Wild Bill Cody's Show was the most famous of its time, and being a performing member of that troop was something akin to movie stardom of the modern age. The performers could only be seen during live shows, of course, but Thomas Edison would change all of that before the 20th century rolled around. Not just for Annie Oakley, but for the world.
How Edison got Oakley on camera
Thomas Edison had a powerful talent for designing what were likely first considered futuristic devices. He probably invented some of them too, but there are plenty of sceptics out there who think he stole many of his ideas. Even if that were the case, he was famous long before his legacy was taught to school children. Famous enough that even Wild Bill Cody's Wild West Show had worked with the inventor in Paris during an entertainment event commemorating the centennial for the French Revolution, according to PBS. That's where Edison and Oakley linked up. The Wild West troupe was performing while Edison was showing off his famous phonograph.
Oakley wasn't having the best time in Paris. She'd been forced to use French gunpowder, which didn't have the same power as the American product. Out of frustration, she asked the inventor if he'd could create an electric firearm, probably so she wouldn't have to deal with French gunpowder ever again. He didn't (or we'd likely be using them today), but he'd remember Oakley and invite her, later on, to give a private performance so he could test out his new kinetograph, a device he'd developed for recording long strings of images.
Edison was not only able to record the fragments of shattering glass from the targets Oakley expertly dispatched, but his device was also able to capture the detailed wisps of smoke rising from the barrels of her guns. His primitive "movies" were a remarkable technical achievement for the times.
One of America's first movie stars
As is made abundantly clear from Annie Oakley's IMDb profile — yes, even she has an IMDb profile — movie stars in the beginning didn't need to be featured in the vast number of films that's common with the stars of today trying to achieve some level of fame and recognition. There just wasn't the same catalog of films at the turn of the 20th century as there are now. In fact, there were hardly any films at all.

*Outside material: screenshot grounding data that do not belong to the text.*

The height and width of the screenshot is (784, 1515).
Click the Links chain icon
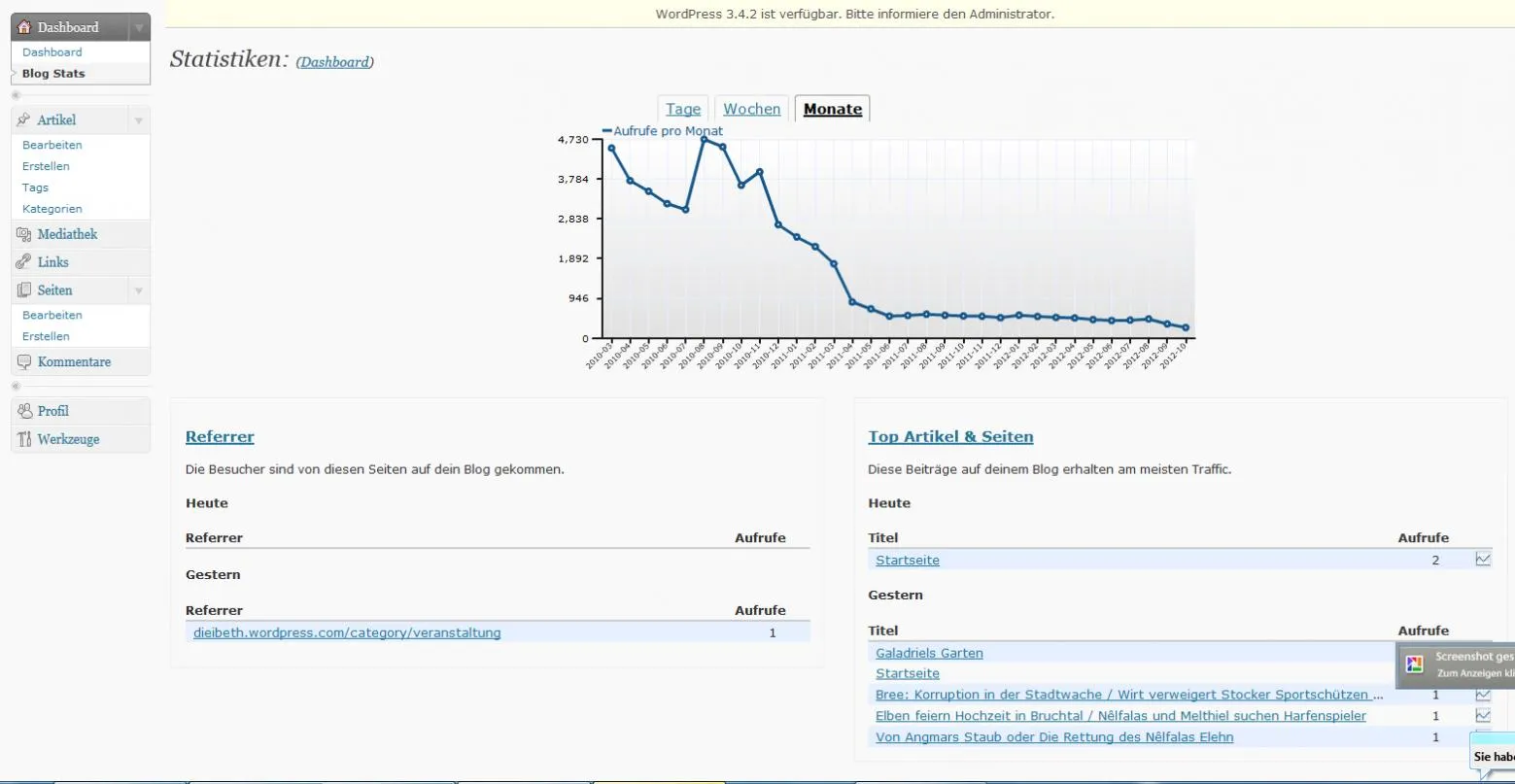click(x=24, y=262)
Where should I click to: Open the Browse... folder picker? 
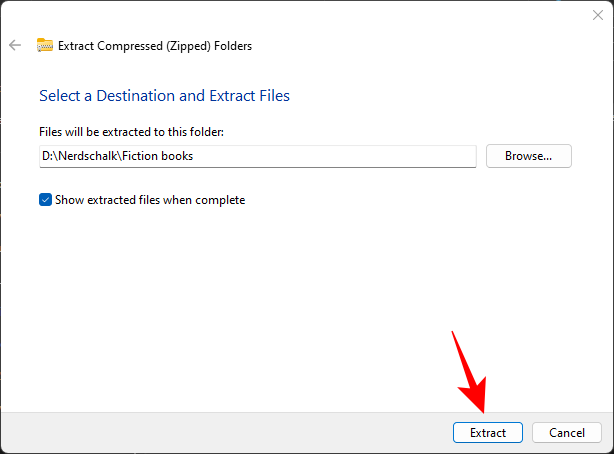(528, 156)
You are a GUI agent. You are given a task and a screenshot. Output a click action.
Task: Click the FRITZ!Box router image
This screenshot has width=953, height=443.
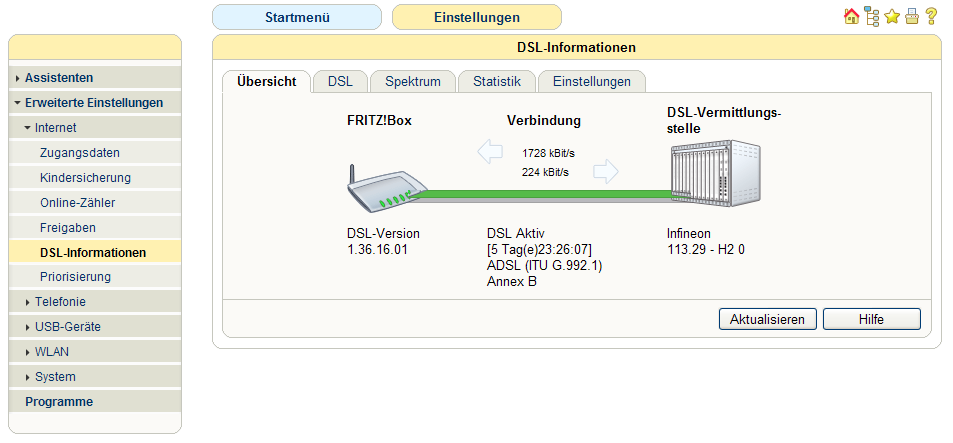[x=386, y=188]
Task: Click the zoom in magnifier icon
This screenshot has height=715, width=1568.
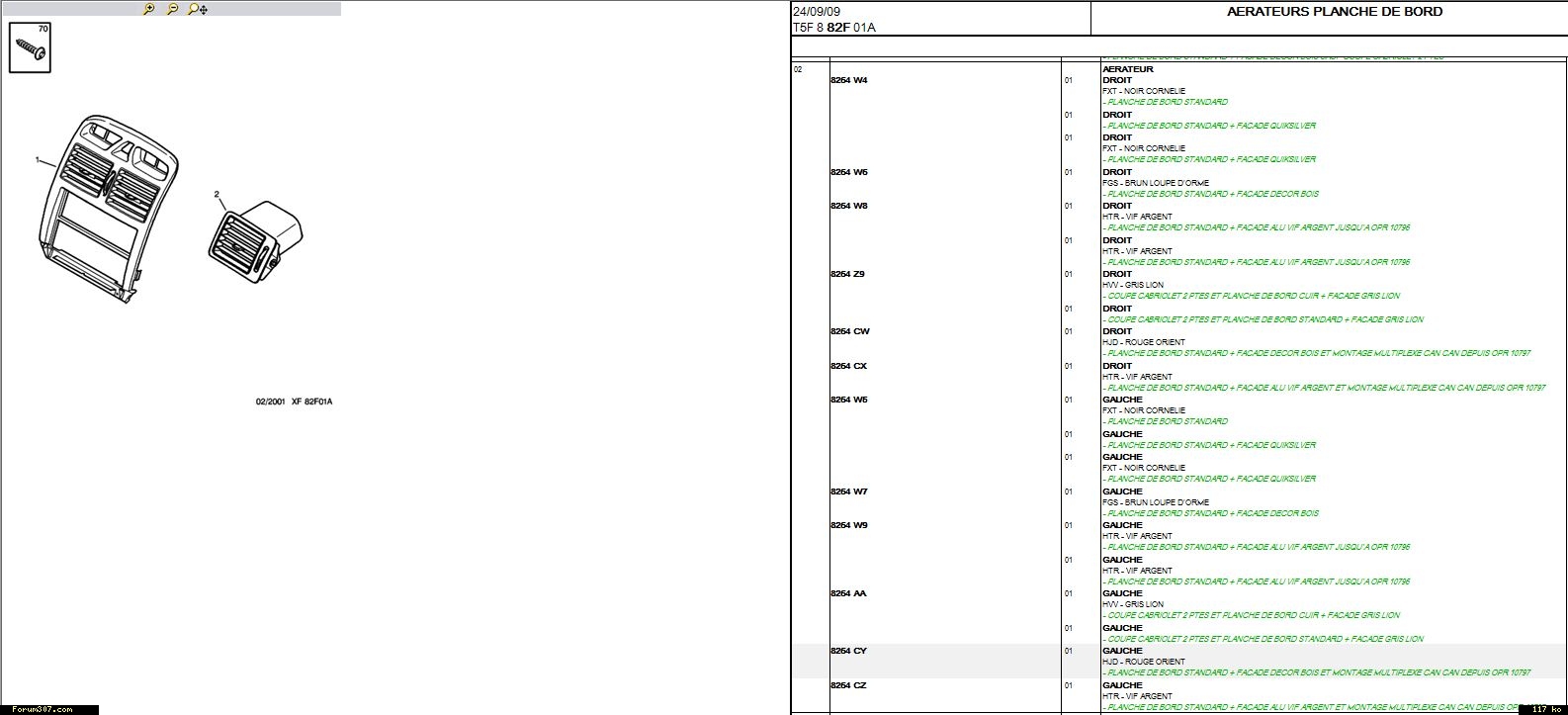Action: pyautogui.click(x=148, y=9)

The world didn't have a way to view motion pictures until Thomas Edison and William Dickson invented the kinetoscope in 1891 (via Britannica). Edison had recorded his first images, or what together could be considered a movie, of Oakley and other members of the Wild Bill Cody troupe on his kinetograph, but as PBS notes, he had yet to invent the kinetoscope — a practical device for viewing his productions. He didn't actually have a way to play back the movies he'd recorded at the time he'd recorded them. Once those viewing devices hit the market, the public was all set to walk down the path to movie mania. And among the first short films available on the kinetoscope showed Annie Oakley shooting targets, making her one of the very first movie stars around. You can check it out for yourself — the Library of Congress has posted it on YouTube.